ていう中で、これ我々日本は何するのかというときに先ほど、薮中さんもおっしゃいましたけれども、もちろん日米韓の連携は大切ですし、18日に来月18日にキャンプデービッドで会談をやるのも大事、そこで連携を強調して北朝鮮とどう対峙するかっていうことを考えるのも大事なんだけれども、見ているとアメリカはオバマ政権と同じように北朝鮮に対しては戦略的放置というかほとんど何もしていない。尹錫悦政権はもう完全に対決モード。アメリカの原子力潜水艦が今度釜山に入港するなんてことを見せつけて、北朝鮮と対決モードになってるんだけれども、日本はどうかと言えば、アメリカ追従だけなんですけれども、果たしてこれでいいのだろうかと、この緊張が紛争とか偶発的な衝突に繋がらないように、皆さんおっしゃったようにどうやってコントロールしていくかっていうことを努力しなくちゃいけないん。
で、それを考えると、やっぱりこの地域の“一応”大国の日本が、この朝鮮半島、自らがかつて統治した朝鮮半島とどう向き合うのかっていうのをもう1回再構築をして、この緊張を少しでも和らげるような方と、具体的に言えば対話のルートを模索するとか、あるいは日朝の会談をやるとかっていうようなことも同時に考えないと、どんどんどんどん緊張ばかりが高まって、最終的にはこの地域に再び戦火がってことになりかねないっていうあたりは、我々本当に気をつけて見なくちゃいけないんじゃないかなと思いますけれどもね。
関口 何かそういう外交とか政治っていう面において日本は流されてるよね。(青木:そうなんですよね)だから自分たちで何とかっていうそういうものが出てこないで、なんか流されたまんまいってるような気が私もします。
朝鮮戦争が日本の高度成長の追い風になったのは事実であるが、「日本には責任がある」と、朝鮮戦争を利用したかのように言うのはミスリード、言いがかりの類だ。朝鮮戦争の勃発は1950年で、1953年の停戦協定まで続いたが、当時はまだ日本は占領下にあり(主権回復は1952年)、国家としての選択権はなかった。日本に朝鮮戦争特需のようなものがあったとしても、それは日本の国家意思が反映されたものではない。青木の論は無理筋だ。

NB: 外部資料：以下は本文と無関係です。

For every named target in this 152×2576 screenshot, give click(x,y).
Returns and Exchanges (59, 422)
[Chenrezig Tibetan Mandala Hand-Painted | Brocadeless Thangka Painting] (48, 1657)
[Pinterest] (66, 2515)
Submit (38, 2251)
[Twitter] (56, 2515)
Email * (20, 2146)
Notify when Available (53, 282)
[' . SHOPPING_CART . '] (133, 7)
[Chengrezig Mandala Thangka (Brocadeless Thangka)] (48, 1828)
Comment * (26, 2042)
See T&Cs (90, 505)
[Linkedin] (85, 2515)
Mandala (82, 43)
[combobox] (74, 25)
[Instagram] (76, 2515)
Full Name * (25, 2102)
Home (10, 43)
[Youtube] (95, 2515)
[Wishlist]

「日本はアメリカ追従だけ」というのも短絡的過ぎる。米国は朝鮮戦争を戦った当事国であるが故のステークホルダーであり、北の代表者が米国との対話を望むように、強い影響力を持った国である。拉致問題を抱える日本がその米国の協力関係を維持するのは至極当然であり、同盟国としても当然の成り行きだ。確かに岸田政権になって以降、対米追従の傾向はかなり強くなっているが、北朝鮮との対話の用意があるという姿勢は、安倍政権から岸田政権に至るまで変わっていない。「対話のルートを模索するとか」というのも、現実を観ていない者が言う台詞だろう。
結局のところ、青木も関口も、他のサンモニ・コメンテーターも、対話という魔法で国家間の問題が平和裏に解決できると信ずる戦後民主主義の申し子でしかないということだ。軍事力の行使を認めず、ひたすら対話だけで物事を解決せよと迫る彼らの姿勢を見ていると、拉致被害者家族が気の毒でならない。